§ **DESCRIPTION OF THE TASK**:
Copy the records from the start through the line that contains "Looking at the screenshot, I should click(32, 35).", keeping both ends.
— Begin RECORDS FOR THIS EXERCISE —
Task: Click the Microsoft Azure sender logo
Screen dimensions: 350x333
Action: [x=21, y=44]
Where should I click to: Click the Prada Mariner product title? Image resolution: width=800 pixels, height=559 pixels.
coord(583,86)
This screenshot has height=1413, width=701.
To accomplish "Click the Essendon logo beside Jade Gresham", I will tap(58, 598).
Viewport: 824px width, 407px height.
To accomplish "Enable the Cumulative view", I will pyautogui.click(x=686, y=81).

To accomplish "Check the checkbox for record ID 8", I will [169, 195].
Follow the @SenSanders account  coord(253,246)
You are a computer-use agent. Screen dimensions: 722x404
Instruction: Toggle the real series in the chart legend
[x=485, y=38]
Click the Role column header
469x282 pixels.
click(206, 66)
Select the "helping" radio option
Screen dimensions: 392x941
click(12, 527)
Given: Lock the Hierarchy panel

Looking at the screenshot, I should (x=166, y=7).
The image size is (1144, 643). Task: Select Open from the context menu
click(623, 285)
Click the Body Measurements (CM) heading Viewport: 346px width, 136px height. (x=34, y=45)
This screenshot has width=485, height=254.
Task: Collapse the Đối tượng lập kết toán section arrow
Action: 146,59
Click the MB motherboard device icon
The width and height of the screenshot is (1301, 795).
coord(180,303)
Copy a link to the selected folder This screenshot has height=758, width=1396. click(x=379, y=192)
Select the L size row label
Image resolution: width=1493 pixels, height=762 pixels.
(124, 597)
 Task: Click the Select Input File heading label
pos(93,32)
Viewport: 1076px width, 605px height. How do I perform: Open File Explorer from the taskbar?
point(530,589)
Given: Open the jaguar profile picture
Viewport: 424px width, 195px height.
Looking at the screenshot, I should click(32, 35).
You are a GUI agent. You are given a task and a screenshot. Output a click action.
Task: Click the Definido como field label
— End RECORDS FOR THIS EXERCISE —
§ **EXPECTED OUTPUT**:
Task: Click the Microsoft Azure sender logo
Screen dimensions: 350x333
Action: [x=21, y=44]
Where should I click to: Click the Prada Mariner product title? Image resolution: width=800 pixels, height=559 pixels.
coord(583,86)
This screenshot has height=1413, width=701.
To accomplish "Click the Essendon logo beside Jade Gresham", I will tap(58, 598).
Viewport: 824px width, 407px height.
To accomplish "Enable the Cumulative view", I will pyautogui.click(x=686, y=81).

To accomplish "Check the checkbox for record ID 8", I will [169, 195].
Follow the @SenSanders account  coord(253,246)
You are a computer-use agent. Screen dimensions: 722x404
Instruction: Toggle the real series in the chart legend
[x=485, y=38]
Click the Role column header
469x282 pixels.
click(206, 66)
Select the "helping" radio option
Screen dimensions: 392x941
click(12, 527)
Given: Lock the Hierarchy panel

Looking at the screenshot, I should (x=166, y=7).
The image size is (1144, 643). Task: Select Open from the context menu
click(623, 285)
Click the Body Measurements (CM) heading Viewport: 346px width, 136px height. (x=34, y=45)
This screenshot has width=485, height=254.
Task: Collapse the Đối tượng lập kết toán section arrow
Action: 146,59
Click the MB motherboard device icon
The width and height of the screenshot is (1301, 795).
coord(180,303)
Copy a link to the selected folder This screenshot has height=758, width=1396. click(x=379, y=192)
Select the L size row label
Image resolution: width=1493 pixels, height=762 pixels.
(124, 597)
 Task: Click the Select Input File heading label
pos(93,32)
Viewport: 1076px width, 605px height. How do I perform: Open File Explorer from the taskbar?
point(530,589)
Given: Open the jaguar profile picture
Viewport: 424px width, 195px height.
Looking at the screenshot, I should click(32, 35).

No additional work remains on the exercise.